[Task to complete]
Where the line containing "Task: Click the Illuminated Priority title" appears below, begin there and reproduce each line exactly through the last one, omitting pictures.

[Provided records]

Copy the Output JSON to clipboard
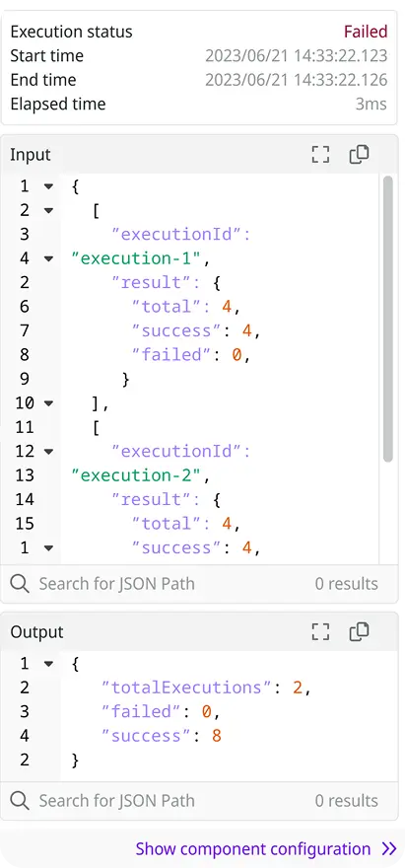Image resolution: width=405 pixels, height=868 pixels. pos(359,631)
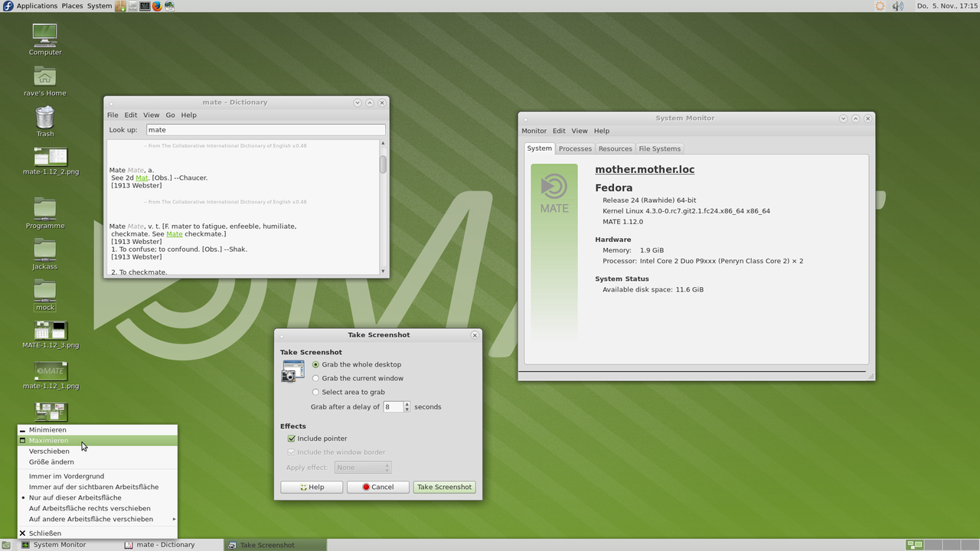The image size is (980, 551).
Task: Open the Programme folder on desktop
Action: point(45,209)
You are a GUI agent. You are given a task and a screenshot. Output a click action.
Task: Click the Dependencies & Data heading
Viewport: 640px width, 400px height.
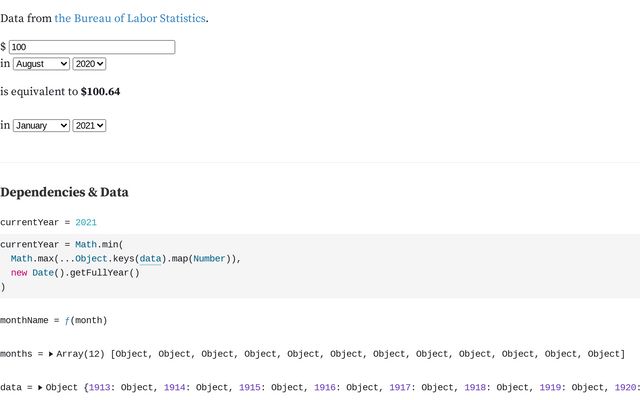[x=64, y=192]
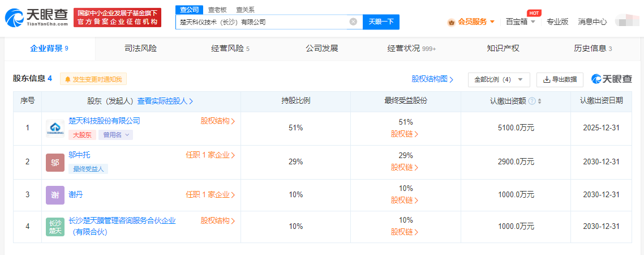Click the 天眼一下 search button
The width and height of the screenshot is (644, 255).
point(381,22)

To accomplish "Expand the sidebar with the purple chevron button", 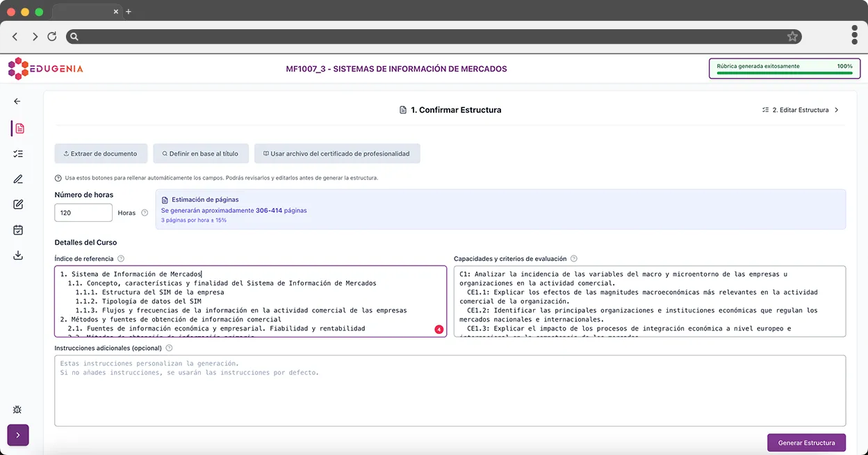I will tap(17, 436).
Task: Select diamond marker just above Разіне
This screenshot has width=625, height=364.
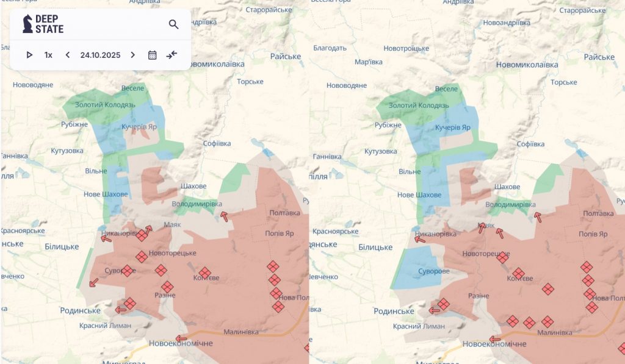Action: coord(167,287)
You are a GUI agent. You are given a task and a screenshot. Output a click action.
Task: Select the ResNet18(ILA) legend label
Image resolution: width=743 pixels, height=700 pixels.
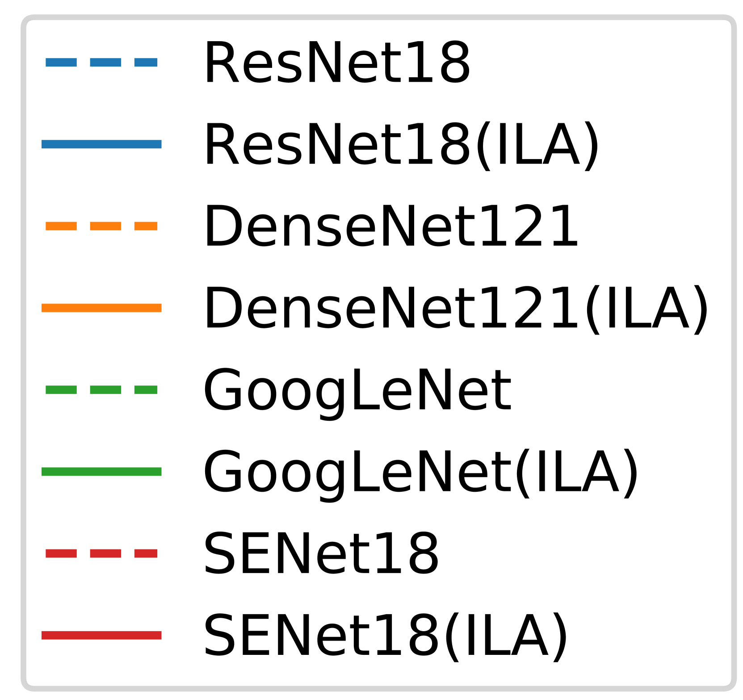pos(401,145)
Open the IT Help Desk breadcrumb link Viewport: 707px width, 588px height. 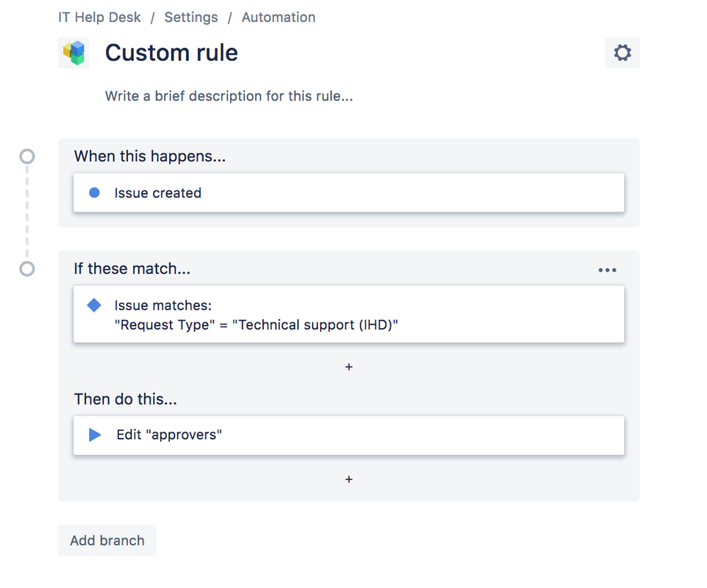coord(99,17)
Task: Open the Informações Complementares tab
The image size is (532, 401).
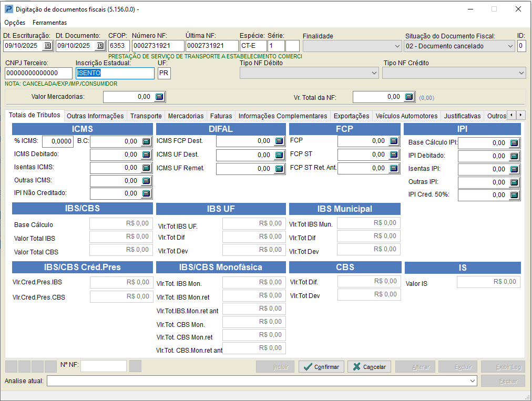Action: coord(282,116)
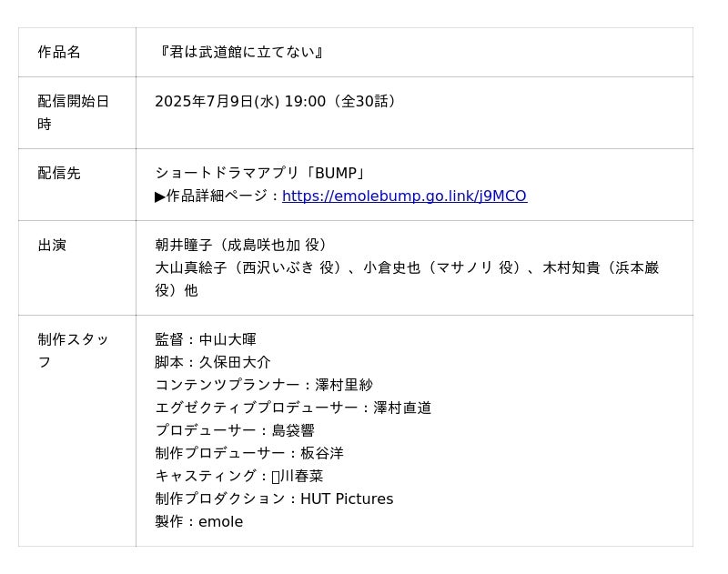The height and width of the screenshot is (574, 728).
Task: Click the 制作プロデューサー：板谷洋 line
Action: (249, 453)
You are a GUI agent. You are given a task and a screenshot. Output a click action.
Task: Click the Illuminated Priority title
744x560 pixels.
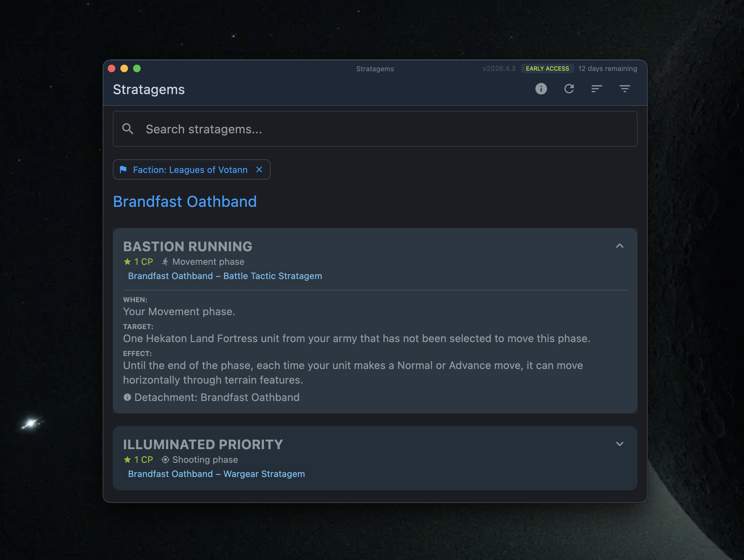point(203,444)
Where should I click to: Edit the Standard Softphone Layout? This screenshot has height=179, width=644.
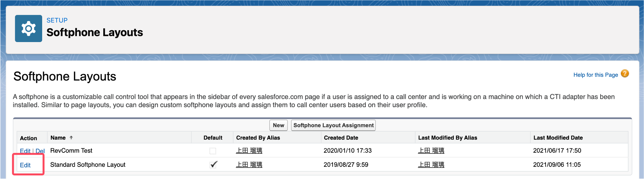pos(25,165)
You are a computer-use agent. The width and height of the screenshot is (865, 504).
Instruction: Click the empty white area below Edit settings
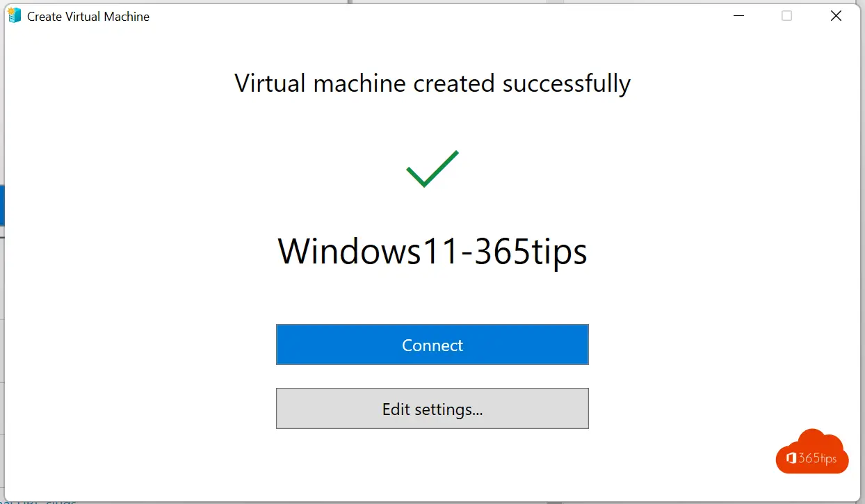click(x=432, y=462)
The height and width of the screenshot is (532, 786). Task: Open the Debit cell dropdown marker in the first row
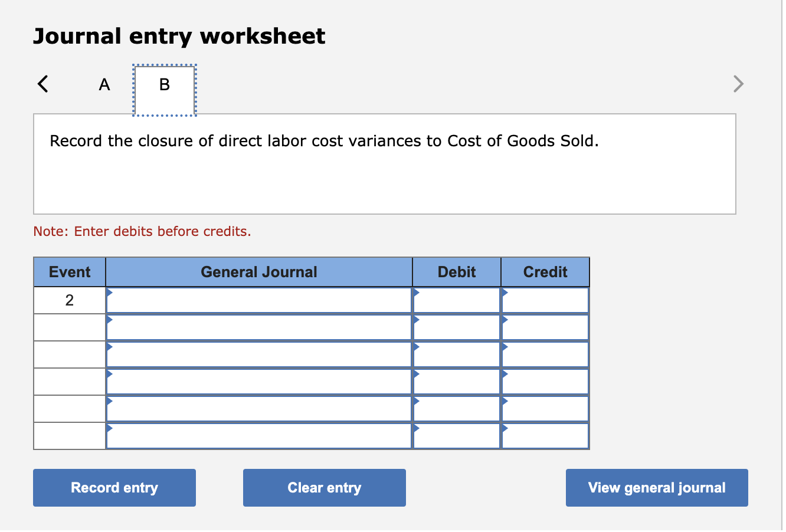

[Answer space]
Task: Click the Illuminated Priority title
744x560 pixels.
point(203,444)
Where should I click to: Edit the Standard Softphone Layout? This screenshot has height=179, width=644.
pos(25,165)
You are a computer-use agent. The width and height of the screenshot is (865, 504).
Instruction: Click the empty white area below Edit settings
click(x=432, y=462)
The height and width of the screenshot is (532, 786). Task: Open the Debit cell dropdown marker in the first row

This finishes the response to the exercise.